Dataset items
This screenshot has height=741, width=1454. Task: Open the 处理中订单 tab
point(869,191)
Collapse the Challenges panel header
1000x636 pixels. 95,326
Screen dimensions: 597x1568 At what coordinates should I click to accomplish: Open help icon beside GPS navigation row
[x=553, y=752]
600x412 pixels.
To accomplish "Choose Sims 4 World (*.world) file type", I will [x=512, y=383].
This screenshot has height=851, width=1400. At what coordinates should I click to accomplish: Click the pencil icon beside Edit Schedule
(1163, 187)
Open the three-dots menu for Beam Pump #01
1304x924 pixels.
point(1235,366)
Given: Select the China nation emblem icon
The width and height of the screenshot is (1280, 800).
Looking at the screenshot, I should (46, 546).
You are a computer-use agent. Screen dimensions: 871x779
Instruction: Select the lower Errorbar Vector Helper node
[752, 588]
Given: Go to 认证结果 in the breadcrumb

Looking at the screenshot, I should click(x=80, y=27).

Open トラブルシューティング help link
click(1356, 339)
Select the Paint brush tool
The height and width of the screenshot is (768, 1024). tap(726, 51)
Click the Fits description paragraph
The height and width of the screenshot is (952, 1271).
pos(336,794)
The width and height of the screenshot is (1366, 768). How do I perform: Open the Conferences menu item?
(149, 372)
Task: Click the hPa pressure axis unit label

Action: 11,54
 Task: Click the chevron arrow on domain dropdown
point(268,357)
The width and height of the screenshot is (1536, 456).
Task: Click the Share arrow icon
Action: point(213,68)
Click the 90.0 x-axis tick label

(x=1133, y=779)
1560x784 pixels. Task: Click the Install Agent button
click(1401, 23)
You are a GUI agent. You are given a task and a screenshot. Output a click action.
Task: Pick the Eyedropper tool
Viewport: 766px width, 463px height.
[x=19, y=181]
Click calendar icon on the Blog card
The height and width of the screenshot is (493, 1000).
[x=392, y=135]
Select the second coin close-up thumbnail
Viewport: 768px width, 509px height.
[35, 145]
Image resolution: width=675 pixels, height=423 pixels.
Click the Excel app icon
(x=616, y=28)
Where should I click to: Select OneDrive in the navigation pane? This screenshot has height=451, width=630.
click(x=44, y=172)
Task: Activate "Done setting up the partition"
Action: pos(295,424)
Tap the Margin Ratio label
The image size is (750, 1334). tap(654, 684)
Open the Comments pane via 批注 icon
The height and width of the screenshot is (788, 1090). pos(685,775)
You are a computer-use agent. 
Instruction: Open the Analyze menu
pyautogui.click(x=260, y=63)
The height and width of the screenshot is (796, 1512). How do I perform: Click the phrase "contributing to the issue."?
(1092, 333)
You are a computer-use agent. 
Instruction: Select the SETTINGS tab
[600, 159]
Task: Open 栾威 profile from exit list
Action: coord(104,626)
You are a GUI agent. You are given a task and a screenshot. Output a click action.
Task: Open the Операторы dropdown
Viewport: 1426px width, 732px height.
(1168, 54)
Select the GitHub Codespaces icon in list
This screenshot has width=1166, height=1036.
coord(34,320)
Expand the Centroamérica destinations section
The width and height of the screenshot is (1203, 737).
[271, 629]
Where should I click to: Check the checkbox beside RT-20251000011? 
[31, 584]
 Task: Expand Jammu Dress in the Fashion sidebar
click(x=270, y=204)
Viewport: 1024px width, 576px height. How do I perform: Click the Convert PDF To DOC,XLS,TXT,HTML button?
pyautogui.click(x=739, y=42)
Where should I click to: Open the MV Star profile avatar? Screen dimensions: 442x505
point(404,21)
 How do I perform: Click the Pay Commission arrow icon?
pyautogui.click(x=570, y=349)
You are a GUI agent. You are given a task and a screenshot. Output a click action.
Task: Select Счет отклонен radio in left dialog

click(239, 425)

• [GOAL OF THE EXERCISE] Would you please set down the lines from the one with "How do I perform: Click the Pay" to the end of the data above, exactly and without any other lines?

• [RESPONSE AREA]
 How do I perform: Click the Pay Commission arrow icon?
pyautogui.click(x=570, y=349)
You are a GUI agent. You are given a task and a screenshot. Output a click action.
Task: Select Счет отклонен radio in left dialog

click(239, 425)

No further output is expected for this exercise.